Jeb Bush puts 'act of love' behind him, stands with GOP on border crisis

After breaking with his party on immigration earlier this year, former Florida Gov. Jeb Bush is standing with his party on the border crisis.
Jeb Bush speaks at the Manhattan Institute for Policy Research, May 12, 2014, in New York.
Jeb Bush speaks at the Manhattan Institute for Policy Research, May 12, 2014, in New York.

Former Florida Gov. Jeb Bush is standing with Republicans on the border crisis, just months after breaking with his party on illegal immigration.

Bush, who made headlines earlier this year for saying illegal immigration was often an “act of love,” published an op-ed in Thursday’s Wall Street Journal that came out in strong support for sending the minors flooding the Texas border back to their countries of origin and changing the laws that let them enter the country.
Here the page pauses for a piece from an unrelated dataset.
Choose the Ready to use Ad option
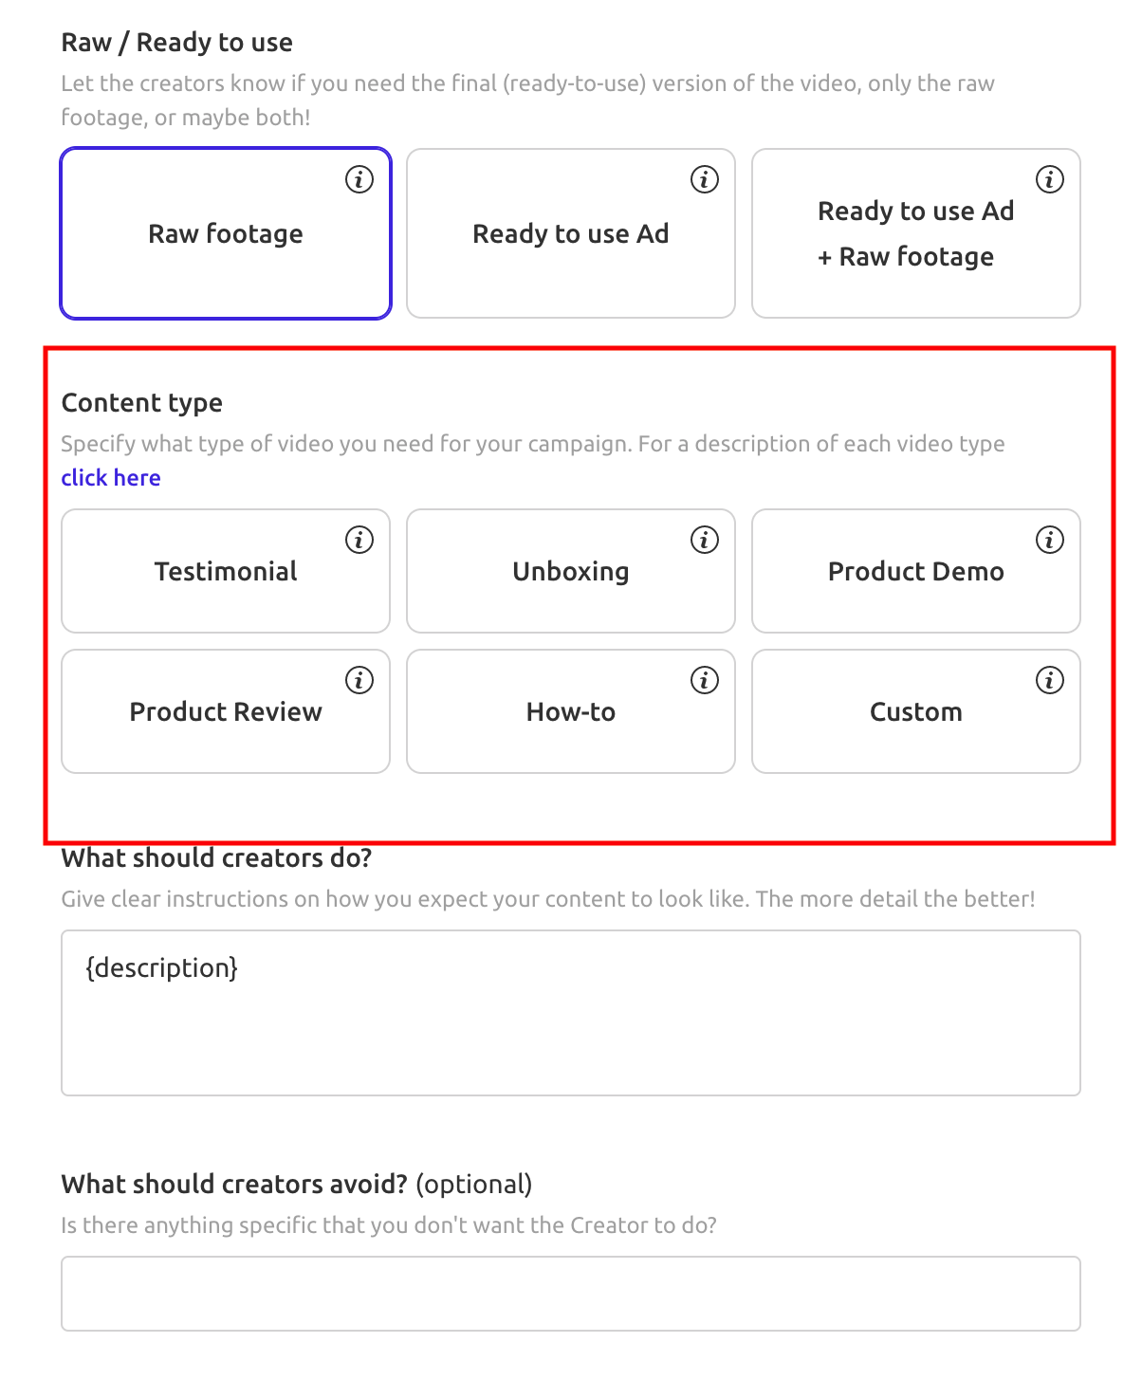click(571, 233)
After first slamming President Obama for his response to the crisis, Bush celebrated GOP proposals to revise a 2008 anti-trafficking law that gives additional protection to unaccompanied children who may be the victims of trafficking. That law, which Republicans say makes it difficult to expedite deportations, remains at the center of the congressional debate on the border crisis.

“He has failed to call for a change in the law, to engage across party lines or to take sufficient steps to keep more children from coming,” Bush said of the president, while promoting the “pragmatic” ideas proposed by various Republicans.

At the end of the day, however, he agrees with his party that the children should be sent home, despite the often dangerous conditions they have fled.

“Except for those deserving few who may demonstrate true cause for asylum or protection from sex trafficking, these children must be returned to their homes in Central America,” Bush wrote.

Many believe Bush will make a bid for the presidency in 2016, although the Republican hasn't said whether or not he'll run. If he does, however, it's clear that immigration will be a key issue for him -- just last year, the potential candidate released a book on how he'd fix the immigration system.

Bush did take it a step further than most in his party, though, advocating comprehensive immigration reform so fewer people would seek out illegal ways of entering the country. 

“Finally, preventing similar crises in the future begins with making our immigration system fair and effective now. A chief reason so many people are entering through the back door, so to speak, is that the front door is shut,” he wrote.